The PLAN rule -- maximum score of 25 -- was calculated using the following variables:
  • Preadmission dependence (1.5 points)
  • Cancer (1.5 points)
  • Congestive heart failure (1 point)
  • Atrial fibrillation (1 point)
  • Reduced level of consciousness (5 points)
  • Age (1 point per decade with a maximum of 10 points)
  • Significant or total weakness of the leg (2 points)
  • Weakness of the arm (2 points)
  • Aphasia or neglect (1 point)
The score accurately predicted outcomes in both the derivation and validation cohorts.
In the validation cohort, for example, the PLAN score predicted 30-day mortality with a C statistic of 0.87, death or severe dependence at discharge with a C statistic of 0.88, and 1-year mortality with a C statistic of 0.84.
It also predicted favorable outcome at discharge, defined as a modified Rankin score of 0 to 2 (C statistic 0.80).
The tool was less precise among patients with lacunar stroke and those who received thrombolytic therapy and "needs to be interpreted with caution in these patient groups," according to the authors.

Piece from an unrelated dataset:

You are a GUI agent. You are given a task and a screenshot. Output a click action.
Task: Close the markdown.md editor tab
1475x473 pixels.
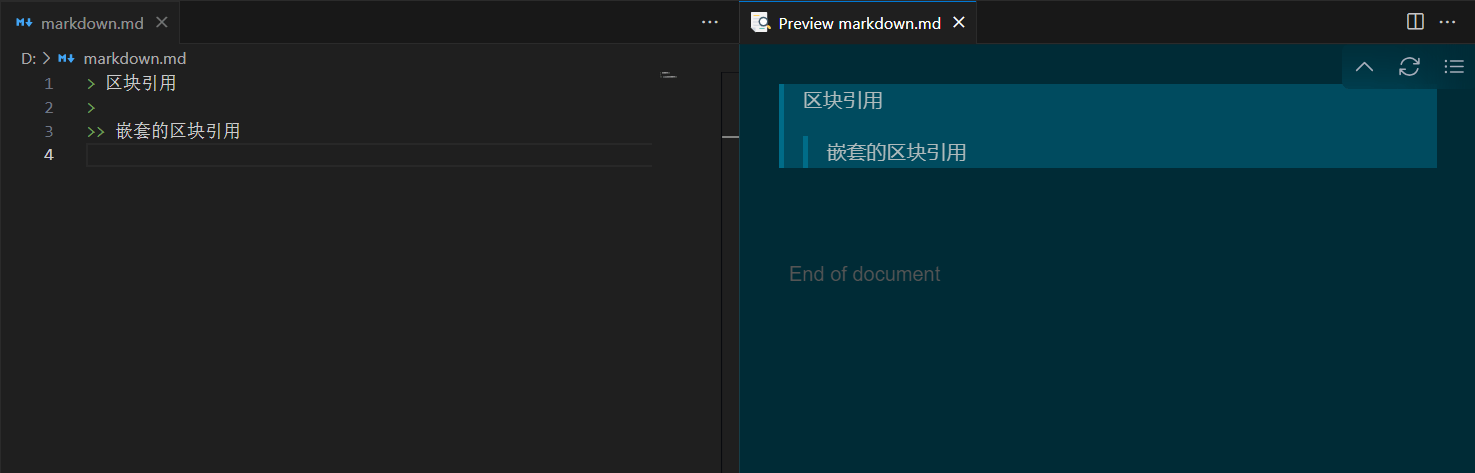pos(162,22)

In an accompanying editorial, Mitchell Katz, MD, of the Los Angeles County Department of Health Services, said that the score "while not perfect, will be of use to clinicians."
"In addition to being possible to complete by nonspecialist clinicians, the mnemonic, the interval scoring, and the fact that the same model is used to predict short-term and 1-year mortality as well as severe dependence at discharge all contribute to ease of use," he wrote.
That said, it remains unknown whether using the tool will positively affect treatment decisions.
"If use of the PLAN rule leads to deeper discussions among patients, their families, and the medical profession with regard to decisions about extraordinary interventions, such as intensive care units or feeding tubes, or if the PLAN rule results in better planning for long-term care, the rule would be invaluable," Katz wrote.
O'Donnell and colleagues acknowledged some limitations of the study, including the uncertain generalizability to patients treated in other settings and the fact that the rule does not take into account the dynamic change in neurologic deficit following stroke.